Infine, una campagna elettorale sulla Cina creerebbe problemi reali ai Democratici. Alcuni di questi sarebbero personali per Joe Biden: la campagna Trump sta già facendo tutto il possibile per evidenziare i legami commerciali di Hunter Biden con la Cina. Ma molti altri protagonisti del partito Democratico hanno fatto soldi in quel paese, hanno sostenuto politiche commerciali che hanno concesso troppo senza tenere Pechino responsabile, o hanno elogiato il governo cinese in modi che oggi sarebbero dolorosi da rivedere in uno spot avversario nella campagna elettorale.
Anche se prendessero un tono più duro nei confronti della Cina, i Democratici avrebbero difficoltà a differenziarsi da Trump. Presi tra il voler criticare il presidente per quello che molti crederanno essere un approccio pericolosamente falso e semplicistico nei confronti della Cina da un lato e il voler apparire duri nei confronti della sicurezza nazionale dall'altro, probabilmente ne usciranno con un'apparenza di morbidezza o di ingenuità.
Una campagna incentrata sulla Cina potrebbe anche inserire alcune zeppe nella coalizione democratica. Molti elettori di Bernie Sanders condividono la critica di Trump alla politica dell'establishment nei confronti di Pechino. Gli elettori di tutte le razze accoglierebbero con favore le proposte di rientro delle fabbriche americane ora in Cina. Inoltre, molti Democratici dell'establishment vicino a Joe Biden temono i costi economici e politici di un confronto troppo duro con il Partito Comunista cinese.

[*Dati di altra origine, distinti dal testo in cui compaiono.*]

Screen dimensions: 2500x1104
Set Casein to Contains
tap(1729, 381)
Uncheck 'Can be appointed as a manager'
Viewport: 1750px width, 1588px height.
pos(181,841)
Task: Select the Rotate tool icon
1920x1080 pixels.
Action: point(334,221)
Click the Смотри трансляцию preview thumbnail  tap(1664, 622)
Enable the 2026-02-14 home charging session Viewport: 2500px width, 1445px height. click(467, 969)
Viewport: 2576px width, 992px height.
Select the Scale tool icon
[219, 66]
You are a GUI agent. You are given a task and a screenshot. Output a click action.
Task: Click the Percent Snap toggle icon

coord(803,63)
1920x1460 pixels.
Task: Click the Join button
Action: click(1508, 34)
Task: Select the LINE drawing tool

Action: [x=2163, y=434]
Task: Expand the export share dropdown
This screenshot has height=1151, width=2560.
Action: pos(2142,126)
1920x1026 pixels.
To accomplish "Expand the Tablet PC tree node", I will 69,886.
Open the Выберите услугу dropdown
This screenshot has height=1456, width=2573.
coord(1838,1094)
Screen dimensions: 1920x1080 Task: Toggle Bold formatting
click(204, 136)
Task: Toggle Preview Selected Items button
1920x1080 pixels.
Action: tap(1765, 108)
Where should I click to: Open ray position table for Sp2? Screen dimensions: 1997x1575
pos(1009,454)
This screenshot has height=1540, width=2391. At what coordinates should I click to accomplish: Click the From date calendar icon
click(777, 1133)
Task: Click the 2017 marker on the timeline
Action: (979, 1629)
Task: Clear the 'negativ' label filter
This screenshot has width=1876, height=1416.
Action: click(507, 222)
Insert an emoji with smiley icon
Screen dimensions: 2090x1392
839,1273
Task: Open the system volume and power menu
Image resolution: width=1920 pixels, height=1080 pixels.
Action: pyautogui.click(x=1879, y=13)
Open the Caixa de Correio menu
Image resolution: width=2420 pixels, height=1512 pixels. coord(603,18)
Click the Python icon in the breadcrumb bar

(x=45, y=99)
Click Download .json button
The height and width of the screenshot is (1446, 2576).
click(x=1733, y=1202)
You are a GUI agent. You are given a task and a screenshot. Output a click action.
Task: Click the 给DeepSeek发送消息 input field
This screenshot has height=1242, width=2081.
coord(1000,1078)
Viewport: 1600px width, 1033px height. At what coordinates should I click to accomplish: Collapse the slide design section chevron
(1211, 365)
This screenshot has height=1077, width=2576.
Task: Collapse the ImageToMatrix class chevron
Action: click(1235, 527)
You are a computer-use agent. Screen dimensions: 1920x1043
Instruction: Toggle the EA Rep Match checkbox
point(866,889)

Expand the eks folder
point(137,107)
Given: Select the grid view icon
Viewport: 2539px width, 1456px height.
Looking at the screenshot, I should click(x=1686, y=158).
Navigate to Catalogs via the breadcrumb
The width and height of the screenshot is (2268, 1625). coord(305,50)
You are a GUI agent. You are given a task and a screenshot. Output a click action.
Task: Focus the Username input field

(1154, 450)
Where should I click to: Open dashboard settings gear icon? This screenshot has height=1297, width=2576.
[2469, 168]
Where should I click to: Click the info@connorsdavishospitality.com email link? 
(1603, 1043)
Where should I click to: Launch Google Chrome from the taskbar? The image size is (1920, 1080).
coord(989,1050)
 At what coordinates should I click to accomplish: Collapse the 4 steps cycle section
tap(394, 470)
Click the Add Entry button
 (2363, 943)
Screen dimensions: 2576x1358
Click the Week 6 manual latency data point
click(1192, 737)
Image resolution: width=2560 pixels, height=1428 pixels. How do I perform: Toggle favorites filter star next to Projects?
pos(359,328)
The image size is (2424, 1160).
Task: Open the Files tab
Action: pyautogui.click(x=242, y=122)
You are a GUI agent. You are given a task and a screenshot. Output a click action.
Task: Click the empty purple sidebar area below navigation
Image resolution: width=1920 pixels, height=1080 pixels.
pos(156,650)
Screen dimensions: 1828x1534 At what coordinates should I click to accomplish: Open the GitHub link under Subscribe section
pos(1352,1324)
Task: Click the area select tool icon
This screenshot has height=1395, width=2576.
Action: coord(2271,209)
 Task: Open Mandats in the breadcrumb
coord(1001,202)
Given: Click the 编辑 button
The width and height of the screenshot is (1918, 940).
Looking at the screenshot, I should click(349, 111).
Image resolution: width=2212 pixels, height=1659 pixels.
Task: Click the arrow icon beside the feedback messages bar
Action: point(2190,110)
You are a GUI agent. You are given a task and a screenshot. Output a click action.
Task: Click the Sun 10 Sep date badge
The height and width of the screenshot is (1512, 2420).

Niente di tutto ciò significa necessariamente che la rielezione di Trump sarà schiacciante o che la mossa cinese funzionerà. In un anno in cui gli elettori saranno in preda all'epidemia e a una massiccia recessione, gli sforzi della campagna di Trump per mettere la Cina al centro dell'attenzione potrebbero essere vani. È anche possibile che i contrattacchi democratici si adeguino. Gli elettori potrebbero credere alla loro argomentazione per cui gli Stati Uniti dovrebbero rafforzare le loro alleanze di fronte alla minaccia cinese e che il presidente troppo spesso le ha indebolite. Al di là di questo, Trump potrebbe essere combattuto tra l'impulso di attaccare la Cina e il desiderio di proteggere l'accordo commerciale che ha firmato a gennaio, minando la chiarezza del suo stesso messaggio.
Pechino ha una certa influenza sul presidente. Ritardando gli acquisti di prodotti agricoli americani, la Cina potrebbe danneggiare le economie di importanti stati in via di sviluppo del Midwest. In qualità di importante fornitore di attrezzature mediche e farmaci di cui gli Stati Uniti hanno bisogno per la lotta contro il coronavirus, la Cina potrebbe dimostrare il suo disappunto in modi dannosi.
Ma un presidente che non può correre la campagna sull'economia, e la cui risposta al coronavirus è stata, almeno finora agli occhi di molti elettori, non proprio alla Churchill, deve pur correre su qualcosa. Per Trump, fare campagna contro la Cina potrebbe essere la sua migliore possibilità per altri quattro anni al potere.